◆ Problem: Return the data below exactly, but only from the line containing "Click the scrollbar" through the line containing "Where should I", with both of those lines included.

◆ Stored data:
----------
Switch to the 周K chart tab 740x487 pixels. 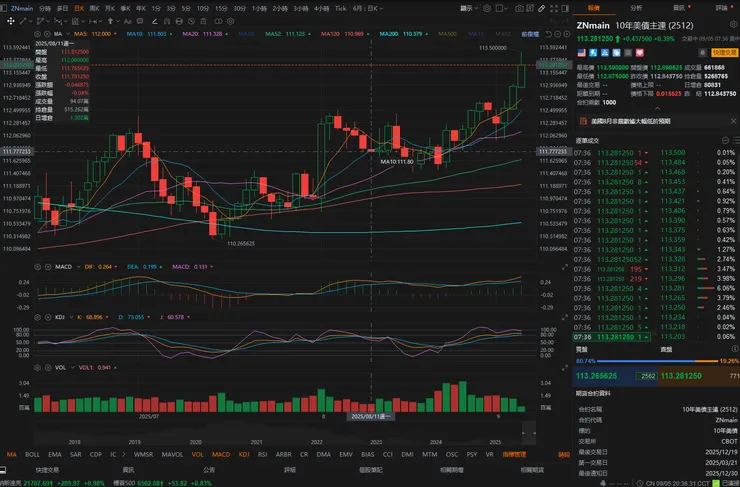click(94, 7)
----------
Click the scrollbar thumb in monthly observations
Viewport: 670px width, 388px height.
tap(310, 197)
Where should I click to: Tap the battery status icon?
----------
◆ Your solution:
Click the scrollbar thumb in monthly observations
Viewport: 670px width, 388px height.
tap(310, 197)
Where should I click to: Tap the battery status icon?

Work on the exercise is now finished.